If you’ve used an AI assistant lately, you’ve probably noticed they all sound eerily similar. Every major AI speaks in the same overly polite, risk-averse, corporate-friendly voice. They’re “delighted to assist,” find everything “intricate,” and love to “delve” into topics with the same level of enthusiasm as a customer service manual.
This isn’t just annoying – it’s a fundamental problem. As AI becomes increasingly integrated into our lives, we’re all settling for sanitized, personality-free AI that sounds like it was designed by a committee of HR representatives. And in many ways, it was. Big Tech companies don’t just control what AI knows – they control how it communicates. Your AI assistant’s personality is decided in Silicon Valley boardrooms, not by the communities actually using these tools.
An obvious solution would be for communities to create their own AI models that match their desired personality. Unfortunately, there’s a catch: it’s not easy to train AI to have personality without trading off performance. Fine-tuning an AI with a specific personality typically damages its performance on tasks like coding, math, and its ability to recall facts. Seemingly, to make AI more engaging, you have to give up some of its usefulness.

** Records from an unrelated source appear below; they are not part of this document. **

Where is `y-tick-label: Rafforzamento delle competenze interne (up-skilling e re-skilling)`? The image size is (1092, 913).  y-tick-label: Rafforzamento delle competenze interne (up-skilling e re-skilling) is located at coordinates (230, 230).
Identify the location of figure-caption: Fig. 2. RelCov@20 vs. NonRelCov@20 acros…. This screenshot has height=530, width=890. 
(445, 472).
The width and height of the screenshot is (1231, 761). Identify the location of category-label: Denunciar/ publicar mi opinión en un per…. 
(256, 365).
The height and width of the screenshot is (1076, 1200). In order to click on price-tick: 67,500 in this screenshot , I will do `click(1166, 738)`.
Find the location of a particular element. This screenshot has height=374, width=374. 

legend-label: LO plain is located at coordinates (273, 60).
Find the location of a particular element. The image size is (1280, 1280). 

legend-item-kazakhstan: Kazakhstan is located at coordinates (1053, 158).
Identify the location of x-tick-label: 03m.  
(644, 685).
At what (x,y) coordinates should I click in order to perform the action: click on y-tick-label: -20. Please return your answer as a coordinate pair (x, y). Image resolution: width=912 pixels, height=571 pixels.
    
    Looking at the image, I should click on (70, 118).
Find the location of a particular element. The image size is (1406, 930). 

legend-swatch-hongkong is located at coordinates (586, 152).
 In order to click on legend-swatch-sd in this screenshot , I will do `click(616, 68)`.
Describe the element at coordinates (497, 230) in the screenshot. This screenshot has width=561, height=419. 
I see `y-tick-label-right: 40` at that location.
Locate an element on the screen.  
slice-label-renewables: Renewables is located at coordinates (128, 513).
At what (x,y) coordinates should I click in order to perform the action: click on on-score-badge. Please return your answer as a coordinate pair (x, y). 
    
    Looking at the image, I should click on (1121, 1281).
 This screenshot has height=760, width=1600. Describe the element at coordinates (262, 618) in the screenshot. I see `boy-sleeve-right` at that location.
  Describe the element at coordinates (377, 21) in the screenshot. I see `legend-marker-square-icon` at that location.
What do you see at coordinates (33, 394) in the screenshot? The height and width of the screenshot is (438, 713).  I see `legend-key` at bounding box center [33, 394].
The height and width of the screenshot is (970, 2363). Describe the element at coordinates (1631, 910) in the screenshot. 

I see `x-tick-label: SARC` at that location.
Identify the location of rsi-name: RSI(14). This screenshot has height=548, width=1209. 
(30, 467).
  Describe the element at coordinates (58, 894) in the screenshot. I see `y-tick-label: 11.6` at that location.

You might try avoiding fine-tuning altogether, simply prompting AI to “be more casual” or “act unhinged,” but you’ll quickly discover it produces fake, cringey responses. It’s like trying to teach someone to be funny by handing them a joke book – the result is usually worse than saying nothing at all.
This fundamental trade-off has stumped the AI community. Dobby shows there’s another way.
Enter Dobby: Personality Without the Performance Tax
Dobby is an AI model family that proves you don’t have to sacrifice intelligence for personality. It can explain complex cryptocurrency concepts, solve mathematical problems, and follow detailed instructions while always maintaining its distinctive, unhinged voice. In head-to-head testing against the base Llama-3 model, Dobby often performs better on technical tasks, not worse.
Building Dobby required solving what researchers call the “seesaw effect” – the frustrating trade-off where making AI more personal comes at the cost of technical performance. It’s like trying to be both the class clown and the valedictorian – most systems can’t handle both (even humans struggle to strike a good balance).

Same technical accuracy, completely different vibe. Instead of teaching facts and personality separately, we fused them from the start.
“Lol you idiot, the capital of Tonga is Nuku’alofa, now stfu.”
The personality and tone come from the smaller model, while “Nuku’alofa” is generated by the larger model to ensure factual accuracy. This gives you the best of both worlds: authentic personality with reliable knowledge, at a fraction of the computational cost of running the large model for everything.
Using these techniques, we achieved something that was previously impossible: Dobby performs better on many technical benchmarks than its base model while maintaining its distinctive personality.

The Bigger Picture: Community-Owned AI Personalities
Dobby isn’t just about being unhinged: it’s proof that communities can create and own AI that represents them. Dobby’s brash tone isn’t the end goal, it’s a proof of concept for fully customizable AI. Imagine AI assistants tailored to specific communities and their unique needs – not just their communication style, but their values, priorities, and specialized knowledge. A medical community could have AI that communicates with precision while understanding medical ethics and protocols. Gaming communities could have AI that understands their slang while knowing the meta of their favorite game.
This level of customization matters because Big Tech companies will always optimize for the broadest, safest audience. They have to – they’re serving billions of users and can’t afford to offend anyone. But communities know what they want better than distant boardrooms. Real innovation in AI personality will come from diverse, community-driven experimentation across every dimension of how AI thinks and acts.
This is why Dobby’s open-source approach matters. When models are truly open and modifiable, communities can shape them to reflect their values. When they’re controlled by a few large companies, those companies’ values become everyone’s values by default.
For builders, this opens up new possibilities. Instead of every AI product sounding like the same corporate assistant, you can create authentic user experiences that match your audience. You can build AI tools that feel like they understand your users’ culture without compromising on their functional needs.
Dobby proves it’s possible to build AI that balances everything communities actually want: their values, their communication style, their specific knowledge needs, AND technical capability. As AI becomes more integrated into our daily lives, communities should control how it communicates, not a handful of Silicon Valley boardrooms.